Music loving teenagers of the 1950s who listened to the radio grew up to remember that decade for early rock and roll and R&B, but their parents were listening to Mitch Miller, Lawrence Welk, and novelty songs like, “How Much is that Doggie in the Window:”
Singer, Patti Page, had a big hit on her hands with that song. It hit Number One on both the Billboard and Cash Box charts in 1953, and sold over two million copies.
It wasn’t, however, the only hit that its songwriter, Bob Merrill, wrote. Three years earlier, he penned the even more painful-to-hear (for today’s ears) “If I Knew You were Coming I’d have Baked a Cake:”
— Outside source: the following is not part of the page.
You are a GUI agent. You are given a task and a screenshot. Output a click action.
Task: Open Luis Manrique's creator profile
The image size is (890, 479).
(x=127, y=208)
It’s not that Merrill wasn’t capable of more complete lyrics. As head writer at NBC and dialogue director at Columbia Pictures, he had tried to break into Tin Pan Alley, but they kept telling him his work was too complex. He took their advice in a big way and came up with lyrics that sounded like nursery rhymes, a song like, yes, “If I knew You were Coming…” If you can believe it, that song sold a million records.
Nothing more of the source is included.